An investor who is long stock and wishes to protect the position from downside risk will receive the most protection by purchasing a protective put. By purchasing the put, the investor has locked in or set a minimum sale price that they will receive in the event of the stock’s decline for the life of the put. The minimum sale price in this case is equal to the strike price of the put. Long puts can be used with long stock to guard against a loss or to protect an unrealized profit. However, by purchasing the put, the investor has increased their breakeven point by the amount of the premium they paid to purchase the put. When looking to establish a long stock long put position, the investor must determine:

  • Their Maximum Gain
  • Their Breakeven
  • Their Maximum Loss

Maximum Gain Long Stock Long Puts

An investor who is long stock and long puts has a maximum gain that is unlimited because they own the stock.

Breakeven Long Stock Long Puts

To determine an investor’s breakeven when they have established a long stock long put position you must add the option premium to the cost of the stock.

Breakeven = Stock Price + Premium

Example:

An investor establishes the following position:

Long 100 XYZ at 55

Long 1 XYZ June 55 put at 3

The investor will breakeven if the stock goes to $58. The stock price has to appreciate by enough to offset the amount of the premium that the investor paid for the option. If at expiration, the stock is at $58 per share and the put expires, the investor will have broken even, excluding transaction costs.

Maximum Loss Long Stock Long Puts

In order to determine an investor’s maximum loss when they have established a long stock long put position, you must first determine the breakeven as outlined above. Once you have determined the breakeven, use the following formula:

Maximum Loss = Breakeven – Strike Price

Let’s take another look at the previous example, only this time we will use it to determine the investor’s maximum loss.

Example:

An investor establishes the following position:

Long 100 XYZ at 55

Long 1 XYZ June 55 put at 3

We have already determined that the investor will breakeven if the stock goes to $58. To determine their maximum loss, we subtract the put’s strike price from the investor’s breakeven as follows:

58 – 55 = 3

The investor’s maximum loss is $3 per share or $300 for the entire position.

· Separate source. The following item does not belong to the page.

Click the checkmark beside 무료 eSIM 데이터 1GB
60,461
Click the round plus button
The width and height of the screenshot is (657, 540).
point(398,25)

Notice that the option’s premium is the investor’s maximum loss. When the purchase price of the stock and the strike price of the put are the same, the investor’s maximum loss is equal to the premium paid for the option.

Let’s take a look at another example where the investor’s purchase price is different from the strike price of the put.

Example:

An investor establishes the following position:

Long 100 XYZ at 58

Long 1 XYZ June 55 put at 2

In order to find the investor’s maximum loss, we first need to determine their breakeven. This investor will breakeven if the stock goes to $60, found by adding the stock price to the premium the investor paid for the put. To find their maximum loss, we subtract the put’s strike price from the breakeven.

60 - 55 = 5

The investor’s maximum loss on this position is $5 per share or $500 for the entire position.

An investor who is long stock and long puts has limited their potential losses and has received the maximum possible protection while retaining all of the appreciation potential.